To align with her beliefs, Mathangi implemented a grassroots-focused application process for Parity Lab’s accelerator program in order to make the process truly accessible to grassroots and women survivors from marginalized communities.

2. Women funders as funding catalysts 

The first three funders Mathangi secured for Parity Lab were women-led foundations and transformative contributors. “They can be some of the most catalyzing funders in this ecosystem. I think women haven’t often recognized how powerful they can be.”

3. Breaking the cycle of “like attracts like” 

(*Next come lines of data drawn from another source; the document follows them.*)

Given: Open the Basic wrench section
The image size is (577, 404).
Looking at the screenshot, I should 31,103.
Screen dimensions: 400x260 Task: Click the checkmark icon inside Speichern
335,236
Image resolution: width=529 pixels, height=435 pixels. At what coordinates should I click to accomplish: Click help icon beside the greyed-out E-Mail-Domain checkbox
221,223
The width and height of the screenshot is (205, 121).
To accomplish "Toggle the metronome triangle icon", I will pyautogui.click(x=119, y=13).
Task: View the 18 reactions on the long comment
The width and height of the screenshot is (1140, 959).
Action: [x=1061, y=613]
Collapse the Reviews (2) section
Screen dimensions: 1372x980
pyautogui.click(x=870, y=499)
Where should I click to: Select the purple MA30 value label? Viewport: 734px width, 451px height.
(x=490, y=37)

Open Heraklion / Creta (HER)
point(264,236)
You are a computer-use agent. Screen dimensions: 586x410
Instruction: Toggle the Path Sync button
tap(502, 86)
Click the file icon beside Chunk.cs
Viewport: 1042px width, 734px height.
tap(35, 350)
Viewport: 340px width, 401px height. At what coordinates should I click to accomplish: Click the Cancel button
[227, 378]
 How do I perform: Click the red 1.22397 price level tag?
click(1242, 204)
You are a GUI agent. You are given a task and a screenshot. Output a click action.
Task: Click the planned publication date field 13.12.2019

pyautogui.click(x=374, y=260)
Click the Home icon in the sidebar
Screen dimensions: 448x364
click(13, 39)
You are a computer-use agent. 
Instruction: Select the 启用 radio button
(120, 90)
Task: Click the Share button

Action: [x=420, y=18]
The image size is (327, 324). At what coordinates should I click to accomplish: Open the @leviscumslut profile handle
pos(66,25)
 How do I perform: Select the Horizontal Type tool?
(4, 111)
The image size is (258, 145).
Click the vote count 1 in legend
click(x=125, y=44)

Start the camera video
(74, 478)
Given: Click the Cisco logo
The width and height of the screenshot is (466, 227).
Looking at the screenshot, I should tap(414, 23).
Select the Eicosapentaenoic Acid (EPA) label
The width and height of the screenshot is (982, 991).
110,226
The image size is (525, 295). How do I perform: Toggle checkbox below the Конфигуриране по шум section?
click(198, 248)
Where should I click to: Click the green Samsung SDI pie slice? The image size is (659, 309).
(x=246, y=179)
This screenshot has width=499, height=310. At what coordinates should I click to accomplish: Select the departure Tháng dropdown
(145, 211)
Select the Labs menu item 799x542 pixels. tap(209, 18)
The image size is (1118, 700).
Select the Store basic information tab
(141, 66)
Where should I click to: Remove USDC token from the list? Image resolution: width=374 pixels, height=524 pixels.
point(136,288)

Many institutions require connections for funding applications, limiting access to well-connected individuals and organizations. There also exists a cycle of “like attracts like,” where funding opportunities often remain confined within certain bubbles, making it hard for a broader and less connected audience to reach them.

“Many of the people who have touched me in the last 2 years have said, ‘Oh, you know, I can make this introduction for you to this network’  — which I’d never heard of, but apparently has a lot of funding opportunities.”

Start small

Mathangi reminds us that change can start with small actions. By disrupting the cycle of gender-based violence misconceptions and diversifying representation in the gender-based violence space, we can increase access to funding and other opportunities for organizations that are on the ground, doing the work.

An earlier long-form version of this article was posted in 2023.